Frequently Asked Questions
Do I have to give up green tea to protect my iron?
No. For most people the answer is timing, not avoidance. Drink green tea between meals or about an hour away from iron supplements and iron-rich plant meals, and you keep both your tea and your iron.
Does this apply to black tea and other teas too?
Yes. Black tea is generally an even stronger inhibitor of non-heme iron absorption because of its higher polyphenol content per cup. Other polyphenol-rich beverages can have a similar effect.
Does adding milk or lemon change things?
Vitamin C from a lemon or citrus juice helps offset the polyphenol effect by improving iron absorption, so adding it to an iron-containing meal is beneficial. Milk does not reliably solve the polyphenol problem and adds calcium, which can also compete with iron.
Is heme iron from meat affected?
Heme iron from meat and fish is much more resistant to tea polyphenols than the non-heme iron in plants and supplements, though its absorption can still be reduced to a smaller degree.
What about green tea extract capsules?
Concentrated green tea extracts standardised for EGCG carry far more polyphenols per serving than a brewed cup, so it is sensible to separate them from iron by a wider margin than you would for a normal cup of tea.
I take iron for diagnosed anaemia and it does not seem to be working. Could tea be why?
It can contribute. Routinely taking iron with tea is a common, fixable reason for a sluggish response. Raise it with your doctor or pharmacist before assuming the dose or type of iron needs to change.
Key takeaways
- Green tea polyphenols, led by EGCG, bind non-heme iron in the gut and reduce how much you absorb from meals and supplements.
- The simplest fix is timing: take iron and eat iron-rich plant meals roughly an hour apart from green tea rather than together.
- Pairing iron with a vitamin C source, such as orange juice, helps offset the effect.
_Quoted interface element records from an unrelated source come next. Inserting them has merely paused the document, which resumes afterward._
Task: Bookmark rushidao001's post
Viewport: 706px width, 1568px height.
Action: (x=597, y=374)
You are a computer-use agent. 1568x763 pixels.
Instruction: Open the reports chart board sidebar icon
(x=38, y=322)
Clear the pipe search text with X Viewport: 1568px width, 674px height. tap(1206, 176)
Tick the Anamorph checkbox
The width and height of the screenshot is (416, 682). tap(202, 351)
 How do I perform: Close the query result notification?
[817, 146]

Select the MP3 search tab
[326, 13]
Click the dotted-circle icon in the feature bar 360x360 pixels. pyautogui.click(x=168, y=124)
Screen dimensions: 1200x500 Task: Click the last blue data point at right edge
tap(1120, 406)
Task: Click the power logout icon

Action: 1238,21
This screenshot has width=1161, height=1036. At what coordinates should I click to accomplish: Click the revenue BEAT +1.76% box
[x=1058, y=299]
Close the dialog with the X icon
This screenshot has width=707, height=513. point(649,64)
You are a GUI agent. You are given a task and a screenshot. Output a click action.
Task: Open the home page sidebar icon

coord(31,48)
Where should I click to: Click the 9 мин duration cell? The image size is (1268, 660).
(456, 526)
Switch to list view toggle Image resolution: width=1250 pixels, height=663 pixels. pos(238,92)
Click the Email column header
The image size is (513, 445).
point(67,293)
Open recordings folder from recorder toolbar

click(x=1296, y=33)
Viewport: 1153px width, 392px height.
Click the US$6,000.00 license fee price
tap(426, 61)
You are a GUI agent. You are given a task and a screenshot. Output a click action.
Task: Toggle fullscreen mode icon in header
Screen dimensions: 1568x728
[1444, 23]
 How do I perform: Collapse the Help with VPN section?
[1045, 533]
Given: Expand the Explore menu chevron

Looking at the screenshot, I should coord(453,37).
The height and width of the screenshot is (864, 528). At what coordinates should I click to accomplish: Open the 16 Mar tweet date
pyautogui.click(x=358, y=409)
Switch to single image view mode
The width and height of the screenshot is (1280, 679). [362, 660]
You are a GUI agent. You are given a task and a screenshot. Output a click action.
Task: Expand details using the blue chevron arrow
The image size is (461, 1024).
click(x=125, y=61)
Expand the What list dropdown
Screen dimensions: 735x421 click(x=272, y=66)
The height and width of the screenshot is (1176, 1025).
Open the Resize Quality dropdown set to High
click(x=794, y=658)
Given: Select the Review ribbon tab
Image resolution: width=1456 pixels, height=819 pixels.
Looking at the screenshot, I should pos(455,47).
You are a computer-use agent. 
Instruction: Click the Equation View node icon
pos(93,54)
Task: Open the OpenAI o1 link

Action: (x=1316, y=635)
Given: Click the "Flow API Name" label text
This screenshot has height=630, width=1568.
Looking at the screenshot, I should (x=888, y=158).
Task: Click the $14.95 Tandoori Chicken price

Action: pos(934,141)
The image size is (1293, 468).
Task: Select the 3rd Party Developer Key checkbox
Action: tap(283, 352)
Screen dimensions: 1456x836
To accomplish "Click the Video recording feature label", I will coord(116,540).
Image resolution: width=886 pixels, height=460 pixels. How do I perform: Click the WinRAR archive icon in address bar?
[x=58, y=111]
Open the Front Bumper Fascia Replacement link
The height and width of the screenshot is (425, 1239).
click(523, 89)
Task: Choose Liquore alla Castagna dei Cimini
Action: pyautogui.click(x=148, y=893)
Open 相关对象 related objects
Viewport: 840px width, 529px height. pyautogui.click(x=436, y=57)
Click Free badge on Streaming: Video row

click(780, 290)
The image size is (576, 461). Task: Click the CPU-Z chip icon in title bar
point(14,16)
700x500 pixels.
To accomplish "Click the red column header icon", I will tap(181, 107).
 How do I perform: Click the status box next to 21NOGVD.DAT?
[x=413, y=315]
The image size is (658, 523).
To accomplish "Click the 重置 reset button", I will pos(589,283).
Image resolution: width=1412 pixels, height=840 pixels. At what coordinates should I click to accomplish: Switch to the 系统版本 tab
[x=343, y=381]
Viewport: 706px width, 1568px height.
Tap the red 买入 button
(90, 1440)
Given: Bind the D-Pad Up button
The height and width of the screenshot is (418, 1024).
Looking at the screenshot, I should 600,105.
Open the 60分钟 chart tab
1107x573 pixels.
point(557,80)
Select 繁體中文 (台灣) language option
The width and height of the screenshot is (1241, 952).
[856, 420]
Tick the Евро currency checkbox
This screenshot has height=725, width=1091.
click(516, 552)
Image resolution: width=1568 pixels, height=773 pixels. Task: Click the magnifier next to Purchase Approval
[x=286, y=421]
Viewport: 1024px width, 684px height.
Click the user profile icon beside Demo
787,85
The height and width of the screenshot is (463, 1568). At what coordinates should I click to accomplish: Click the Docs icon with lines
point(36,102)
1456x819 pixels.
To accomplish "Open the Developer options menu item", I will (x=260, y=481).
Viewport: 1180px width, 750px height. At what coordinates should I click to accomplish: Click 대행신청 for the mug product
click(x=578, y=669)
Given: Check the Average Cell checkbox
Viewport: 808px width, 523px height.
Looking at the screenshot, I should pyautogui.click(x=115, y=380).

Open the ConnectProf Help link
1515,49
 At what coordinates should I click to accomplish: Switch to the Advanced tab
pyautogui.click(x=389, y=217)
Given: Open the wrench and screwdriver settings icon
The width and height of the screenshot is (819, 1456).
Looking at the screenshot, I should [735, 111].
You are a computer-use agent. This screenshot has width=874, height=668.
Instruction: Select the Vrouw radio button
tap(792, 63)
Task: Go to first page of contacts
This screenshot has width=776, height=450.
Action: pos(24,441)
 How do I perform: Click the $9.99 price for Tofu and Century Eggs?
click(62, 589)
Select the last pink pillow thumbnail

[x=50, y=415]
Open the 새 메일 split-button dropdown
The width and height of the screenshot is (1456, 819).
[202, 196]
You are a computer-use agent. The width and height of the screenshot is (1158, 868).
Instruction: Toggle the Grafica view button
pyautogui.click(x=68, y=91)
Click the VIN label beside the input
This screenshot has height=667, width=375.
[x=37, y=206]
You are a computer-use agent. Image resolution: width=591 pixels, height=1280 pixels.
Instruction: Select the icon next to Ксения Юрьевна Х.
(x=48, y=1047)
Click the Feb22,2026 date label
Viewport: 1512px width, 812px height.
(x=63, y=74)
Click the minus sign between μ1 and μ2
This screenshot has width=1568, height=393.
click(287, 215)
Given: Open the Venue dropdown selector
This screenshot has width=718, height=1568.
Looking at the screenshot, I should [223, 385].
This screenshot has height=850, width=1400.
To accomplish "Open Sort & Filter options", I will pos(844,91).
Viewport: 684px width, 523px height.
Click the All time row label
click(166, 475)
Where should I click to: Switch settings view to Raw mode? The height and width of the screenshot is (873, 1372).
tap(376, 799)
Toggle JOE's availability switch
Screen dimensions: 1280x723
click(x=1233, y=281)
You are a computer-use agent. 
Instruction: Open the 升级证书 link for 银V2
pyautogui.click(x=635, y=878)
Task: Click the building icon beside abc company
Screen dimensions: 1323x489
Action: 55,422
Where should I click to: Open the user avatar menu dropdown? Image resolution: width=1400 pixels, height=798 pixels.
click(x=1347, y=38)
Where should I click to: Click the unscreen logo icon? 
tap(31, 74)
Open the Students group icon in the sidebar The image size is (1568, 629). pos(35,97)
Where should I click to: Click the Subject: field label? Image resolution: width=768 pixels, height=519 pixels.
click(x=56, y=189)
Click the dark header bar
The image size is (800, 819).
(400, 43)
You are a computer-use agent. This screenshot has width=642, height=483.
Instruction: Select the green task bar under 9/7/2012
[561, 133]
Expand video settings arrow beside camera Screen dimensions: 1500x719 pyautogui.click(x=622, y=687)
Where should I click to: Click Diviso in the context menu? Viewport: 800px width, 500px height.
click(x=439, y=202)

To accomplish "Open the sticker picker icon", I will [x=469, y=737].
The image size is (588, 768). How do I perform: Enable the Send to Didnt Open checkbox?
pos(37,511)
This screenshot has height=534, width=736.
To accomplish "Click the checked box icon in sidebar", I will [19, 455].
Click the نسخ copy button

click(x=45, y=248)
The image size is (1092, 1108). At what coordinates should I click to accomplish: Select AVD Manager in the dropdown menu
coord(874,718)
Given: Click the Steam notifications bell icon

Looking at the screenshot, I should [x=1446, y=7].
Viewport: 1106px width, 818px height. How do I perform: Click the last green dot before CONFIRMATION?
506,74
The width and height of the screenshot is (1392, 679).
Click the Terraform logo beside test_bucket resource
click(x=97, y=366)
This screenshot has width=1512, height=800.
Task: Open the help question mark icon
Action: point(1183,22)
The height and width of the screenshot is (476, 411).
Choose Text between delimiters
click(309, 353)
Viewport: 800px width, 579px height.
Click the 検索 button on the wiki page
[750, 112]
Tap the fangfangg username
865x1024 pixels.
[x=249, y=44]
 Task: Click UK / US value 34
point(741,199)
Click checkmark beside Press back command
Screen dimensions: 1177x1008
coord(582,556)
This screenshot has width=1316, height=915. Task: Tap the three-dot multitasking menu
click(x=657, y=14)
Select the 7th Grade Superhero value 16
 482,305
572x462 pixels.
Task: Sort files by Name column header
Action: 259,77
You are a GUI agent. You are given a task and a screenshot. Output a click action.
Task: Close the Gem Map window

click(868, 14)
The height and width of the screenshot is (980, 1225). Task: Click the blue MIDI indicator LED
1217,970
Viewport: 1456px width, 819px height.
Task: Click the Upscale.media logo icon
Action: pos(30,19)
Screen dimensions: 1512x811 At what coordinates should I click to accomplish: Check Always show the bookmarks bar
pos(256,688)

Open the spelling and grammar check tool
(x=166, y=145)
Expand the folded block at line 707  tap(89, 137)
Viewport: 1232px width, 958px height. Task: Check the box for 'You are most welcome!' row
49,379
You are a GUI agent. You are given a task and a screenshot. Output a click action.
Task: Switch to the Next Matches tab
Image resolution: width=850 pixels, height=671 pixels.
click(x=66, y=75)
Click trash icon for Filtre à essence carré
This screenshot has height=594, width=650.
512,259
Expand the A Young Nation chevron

- It matters most for menstruating and pregnant women, vegetarians and vegans, blood donors, and anyone treating diagnosed iron deficiency.
- People with healthy iron stores and no risk factors do not need to avoid green tea; sensible timing is enough.
- If you are on prescribed iron, review your tea timing with your doctor or pharmacist rather than changing your treatment yourself.